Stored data

----

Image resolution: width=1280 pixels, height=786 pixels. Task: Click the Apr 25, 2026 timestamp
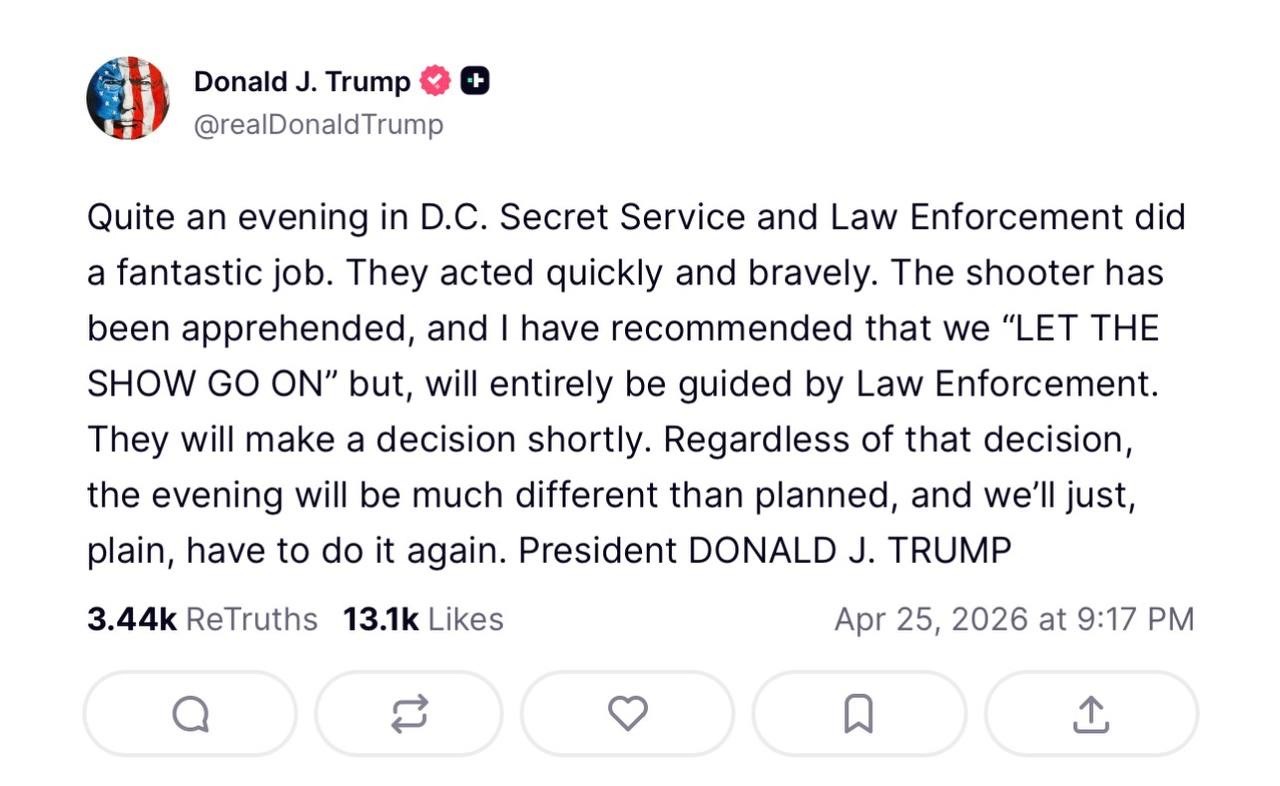(x=1014, y=619)
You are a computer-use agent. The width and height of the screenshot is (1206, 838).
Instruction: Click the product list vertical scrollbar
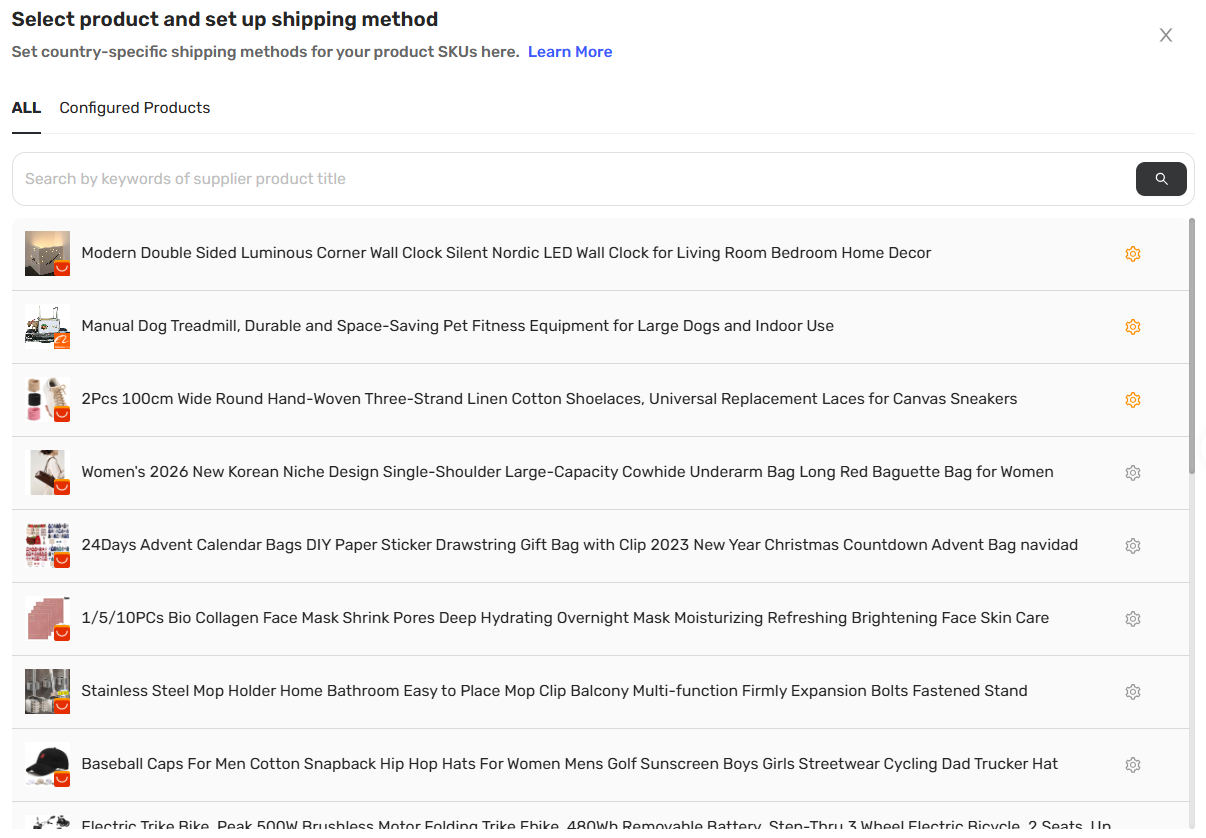point(1192,346)
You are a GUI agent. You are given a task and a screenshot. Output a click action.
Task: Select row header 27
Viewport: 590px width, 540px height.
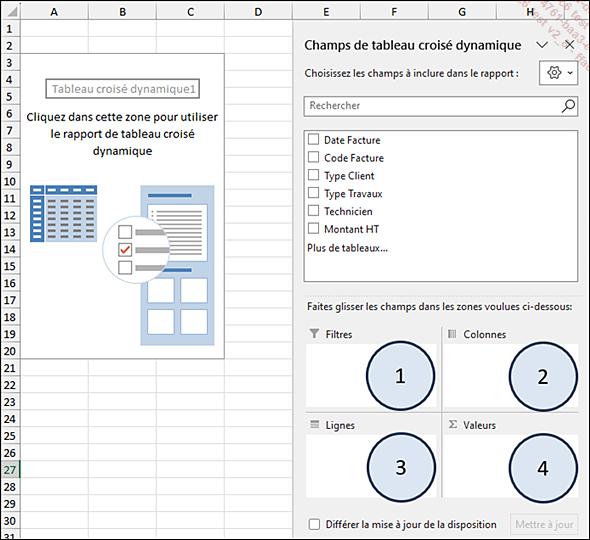10,470
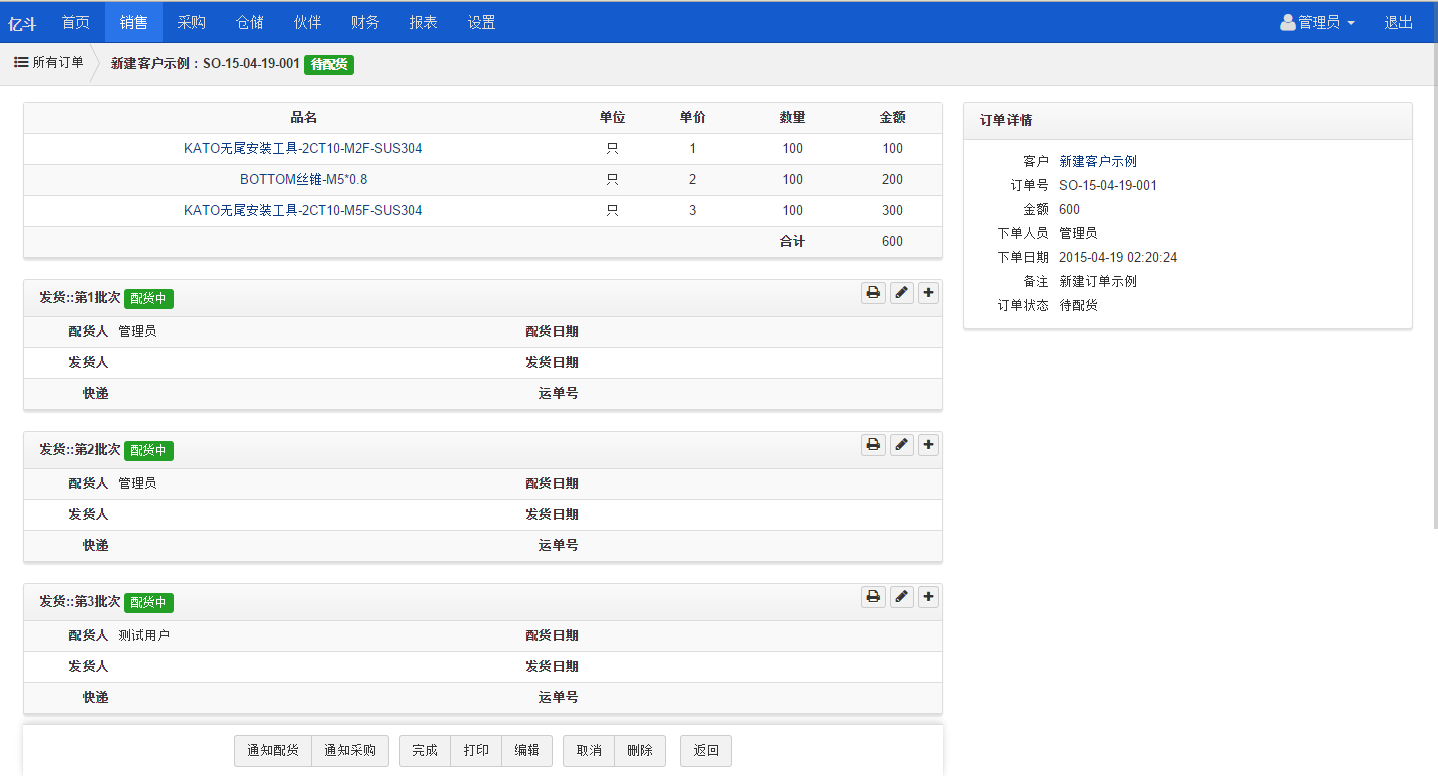
Task: Delete the order using 删除
Action: click(640, 751)
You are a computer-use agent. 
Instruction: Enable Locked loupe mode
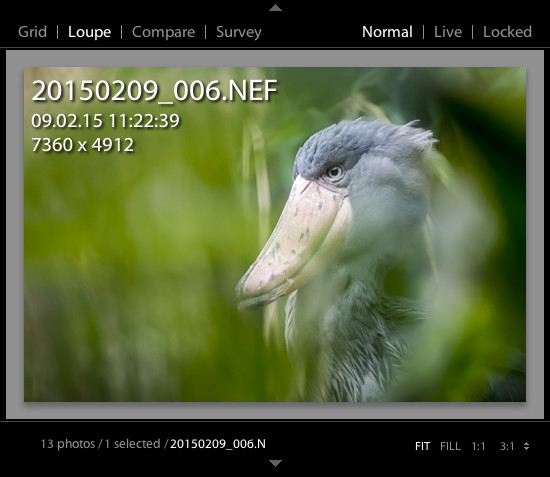click(508, 32)
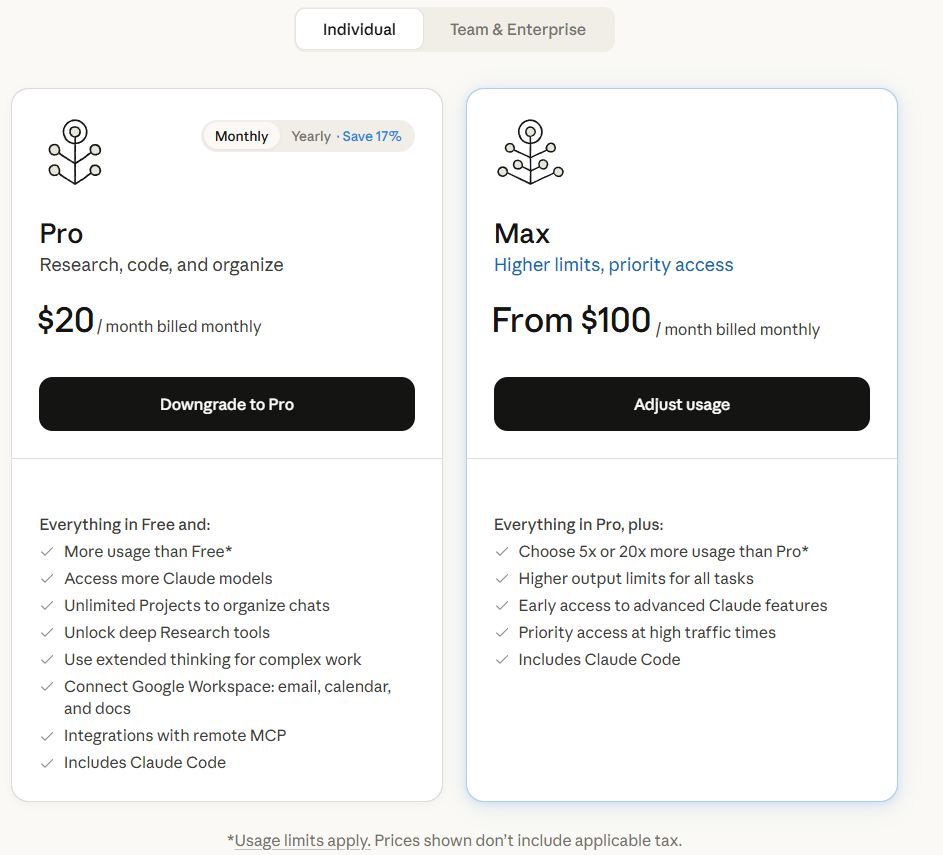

----

Activity — Above are records with pictures. Reproduce exactly only the lines from the line with "You are a computer-use agent. The" through the line with "Task: Select row header 27", both ends included, and leave the pictures out.

Reply —
You are a computer-use agent. The width and height of the screenshot is (1206, 838).
Instruction: Click the product list vertical scrollbar
point(1192,346)
You are a GUI agent. You are given a task and a screenshot. Output a click action.
Task: Select row header 27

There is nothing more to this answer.